■ Kutipan Teks ■
═══

Kamis, 19 April 2012

Budaya Politik

BAB I
PENDAHULUAN

A.    Latar Belakang
Budaya politik merupakan sebuah topik yang sangat menarik untuk dibahas, terlebih lagi apabila dikaitkan dengan budaya demokrasi di Indonesia. Karena Indonesia adalah salah satu negara yang menjunjung tinggi nilai demokrasi, untuk di Asia Tenggara Indonesia adalah negara yang paling terbaik menjalankan demokrasinya. Istilah budaya politik itu sendiri adalah pola prilaku suatu masyarakat dalam kehidupan benegara, penyelenggaraan administrasi negara, politik pemerintahan, hukum, adat istiadat, dan norma kebiasaan yang dihayati oleh seluruh anggota masyarakat setiap harinya. Budaya politik juga dapat di artikan sebagai suatu sistem nilai bersama suatu masyarakat yang memiliki kesadaran untuk berpartisipasi dalam pengambilan keputusan kolektif dan penentuan kebijakan publik untuk masyarakat seluruhnya.
Sedangkan yang dimaksud dengan demokrasi adalah bentuk atau mekanisme sistem pemerintahan suatu negara sebagai upaya mewujudkan kedaulatan rakyat (kekuasaan warganegara) atas negara untuk dijalankan oleh pemerintah negara tersebut. Salah satu pilar demokrasi adalah prinsip trias politica yang membagi ketiga kekuasaan politik negara (eksekutif, yudikatif dan legislatif) untuk diwujudkan dalam tiga jenis lembaga negara yang saling lepas (independen) dan berada dalam peringkat yang sejajar satu sama lain. Kesejajaran dan independensi ketiga jenis lembaga negara ini diperlukan agar ketiga lembaga negara ini bisa saling mengawasi dan saling mengontrol berdasarkan prinsip checks and balances.
Makalah ini mencoba membahas mengenai budaya politik yang terdapat dalam masyarakat Indonesia dan perkembangan budaya demokrasi masyarakat pada masa orde reformasi.


BAB II
PEMBAHASAN

A.    Budaya Politik

Teori tentang budaya politik merupakan salah satu bentuk teori yang dikembangkan dalam sistem politik, yang mana teori tentang sistem politik ini diajukan oleh David Easton dan kemudian dikembangkan oleh Gabriel Almond. Hal ini sangat mewarnai kajian ilmu politik pada masa itu (1950-1970).
Adapun pendapat Almond dan Verba menjelaskan bahwa budaya politik merupakan sikap individu terhadap sistem politik dan komponen-komponennya, juga sikap individu terhadap peranan yang dapat dimainkan dalam sebuah sistem politik (1963, h. 13). Budaya politik tidak lain dari orientasi psikologis terhadap objek sosial, yang mana sistem politik kemudian mengalami proses internalisasi ke dalam bentuk orientasi yang bersifat cognitif, afective, dan evaluative.

═══

■ Data Tersedia ■
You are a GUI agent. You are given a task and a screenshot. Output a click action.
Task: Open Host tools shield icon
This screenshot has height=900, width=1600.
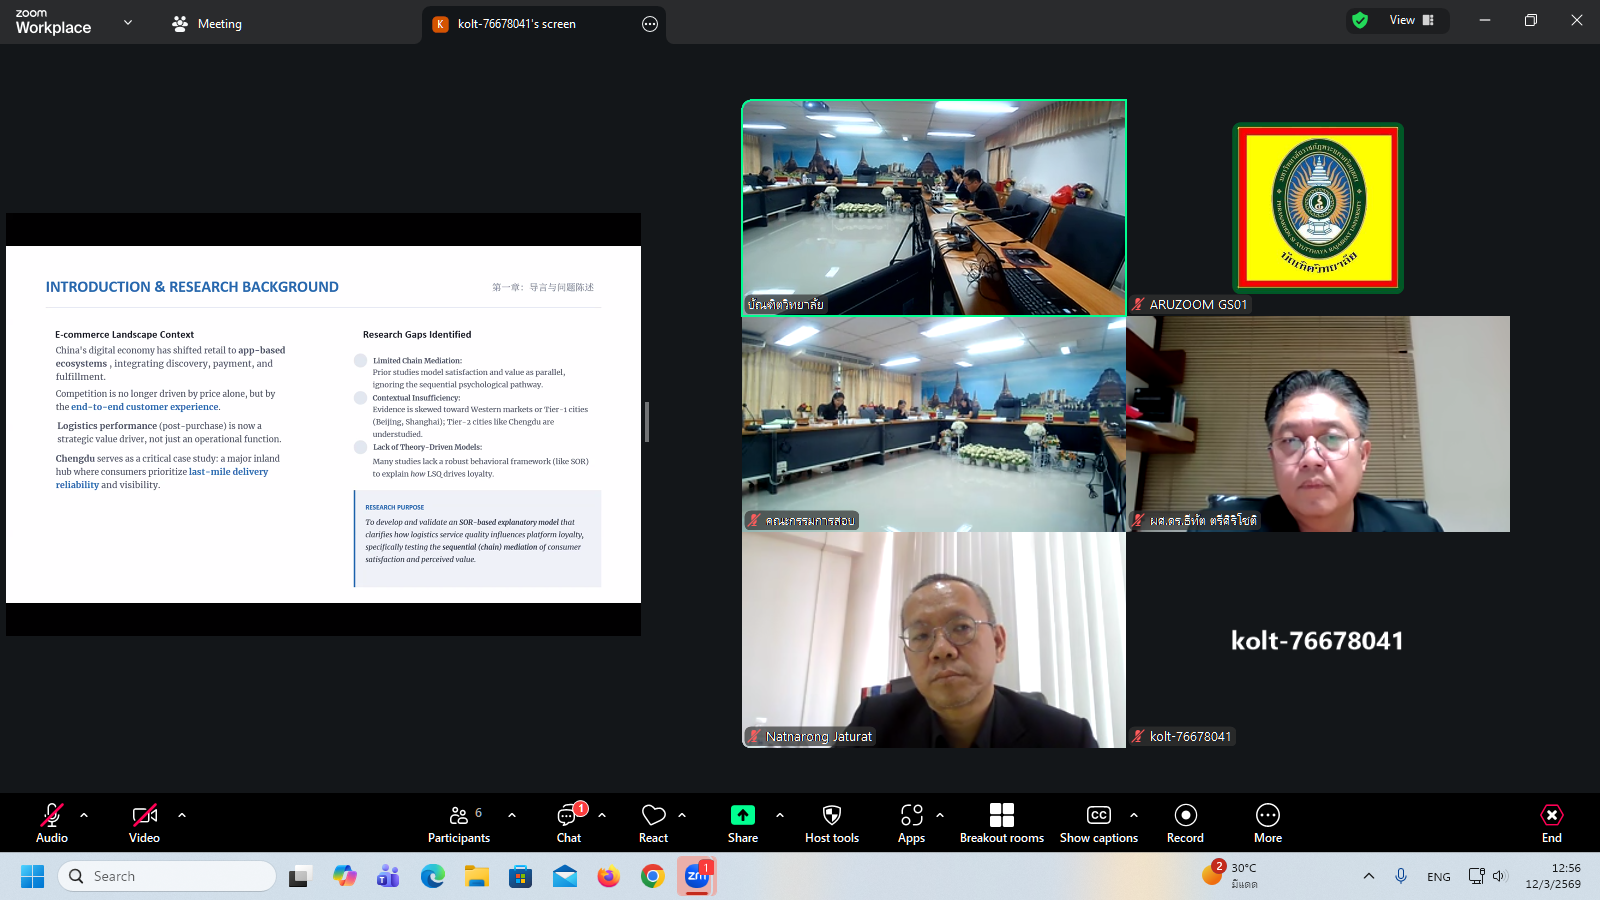coord(831,823)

═══

■ Latihan Soal ■
1. Terjemahkan kalimat dari teks tentang budaya politik ini ke dalam bahasa Inggris: "Makalah ini mencoba membahas mengenai budaya politik yang terdapat dalam masyarakat Indonesia dan perkembangan budaya demokrasi masyarakat pada masa orde reformasi."
2. Tulis lagi bagian teks tentang budaya politik mulai dari "Sedangkan yang dimaksud" dan berakhir pada "masa orde reformasi.", lalu tukar "lembaga negara" dengan "institusi negara".

■ Kunci Jawaban ■
1. This paper attempts to discuss the political culture found in Indonesian society and the development of the society's democratic culture during the Reform Order era.

2.
Sedangkan yang dimaksud dengan demokrasi adalah bentuk atau mekanisme sistem pemerintahan suatu negara sebagai upaya mewujudkan kedaulatan rakyat (kekuasaan warganegara) atas negara untuk dijalankan oleh pemerintah negara tersebut. Salah satu pilar demokrasi adalah prinsip trias politica yang membagi ketiga kekuasaan politik negara (eksekutif, yudikatif dan legislatif) untuk diwujudkan dalam tiga jenis institusi negara yang saling lepas (independen) dan berada dalam peringkat yang sejajar satu sama lain. Kesejajaran dan independensi ketiga jenis institusi negara ini diperlukan agar ketiga institusi negara ini bisa saling mengawasi dan saling mengontrol berdasarkan prinsip checks and balances.
Makalah ini mencoba membahas mengenai budaya politik yang terdapat dalam masyarakat Indonesia dan perkembangan budaya demokrasi masyarakat pada masa orde reformasi.